United Rentals Announces Pricing and Receipt of Consents for Current Tender Offers and Consent Solicitations

    GREENWICH, CONN., October 30 /CNW/ - United Rentals, Inc. (NYSE:   URI)
(the "Company") announced today the Total Consideration to be paid with
respect to the tender offers and consent solicitations of United Rentals
(North America), Inc., the Company's wholly owned subsidiary ("URNA"), for
URNA's outstanding 6 1/2% Senior Notes due 2012 (the "6 1/2% Notes"),
outstanding 7 3/4% Senior Subordinated Notes due 2013 (the "7 3/4% Notes"),
and outstanding 7% Senior Subordinated Notes due 2014 (the "7% Notes," and
together with the 6 1/2% Notes and the 7 3/4% Notes, the "Notes"). The
calculation of the Total Consideration is subject to the terms and conditions
of the tender offers and consent solicitations, which are being conducted
pursuant to URNA's Offer to Purchase and Consent Solicitation Statement and
related Consent and Letter of Transmittal, each dated October 16, 2007 (the
"Statements"). The tender offers and consent solicitations are being made in
connection with the anticipated merger (the "Merger") of RAM Acquisition
Corp., an entity indirectly controlled by affiliates of Cerberus Capital
Management, L.P., with and into the Company.

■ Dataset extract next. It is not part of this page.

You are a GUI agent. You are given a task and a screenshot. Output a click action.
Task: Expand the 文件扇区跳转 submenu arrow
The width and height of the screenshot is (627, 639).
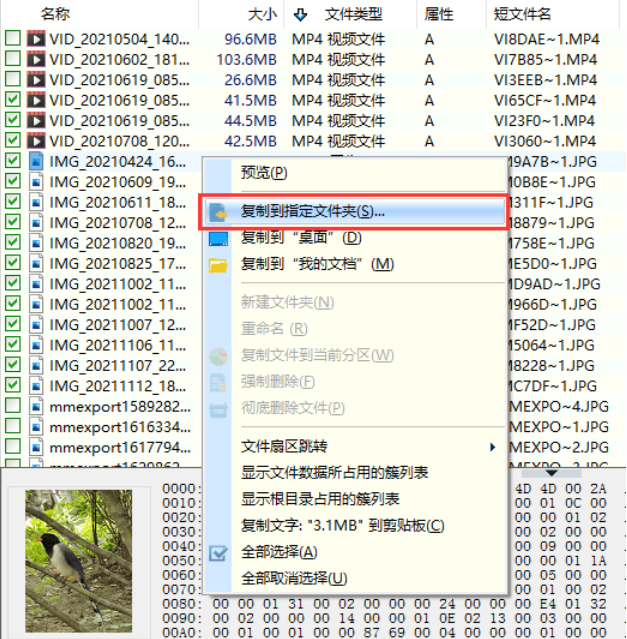[x=493, y=447]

    The consent payment deadline relating to the Notes expired on October 29,
2007 at 5:00 p.m., New York City time (the "Consent Date"). As of the Consent
Date, URNA had received tenders of notes and deliveries of related consents
from holders of approximately $998 million or 99.8% of the $1,000,000,000
aggregate principal amount of the 6 1/2 % Notes outstanding, approximately
$517 million or 98.4% of the $525,000,000 aggregate principal amount of the 7
3/4 % Notes outstanding, and approximately $371 million or 99.0% of the
$375,000,000 aggregate principal amount of the 7% Notes outstanding.

    The Company announced that, subject to the terms and conditions of the
tender offers and consent solicitations, the Total Consideration to be paid by
URNA for each $1,000 principal amount of (i) 6 1/2% Notes validly tendered and
not properly withdrawn on or prior to the Consent Date has been fixed at
$1,036.83, (ii) 7 3/4% Notes validly tendered and not properly withdrawn on or
prior to the Consent Date has been fixed at $1,069.02, and (iii) 7% Notes
validly tendered and not properly withdrawn on or prior to the Consent Date
has been fixed at $1,064.30. The Total Consideration amounts include the
consent payment of $30.00 per $1,000 principal amount of notes tendered (the
"Consent Fee"). Holders will also be entitled to accrued interest up to, but
not including, the settlement date. Holders who have tendered or will validly
tender their Notes after the Consent Date, but at or prior to 12:00 midnight
November 13, 2007 (as such time and date may be extended pursuant to the terms
of the Statements, the "Expiration Date") will not be eligible to receive the
Consent Fee. The Total Consideration amounts described above were determined
based upon the pricing formula set forth in the Statements and assume a
settlement date of November 14, 2007 (which settlement date is subject to
change in the event the Expiration Date is extended).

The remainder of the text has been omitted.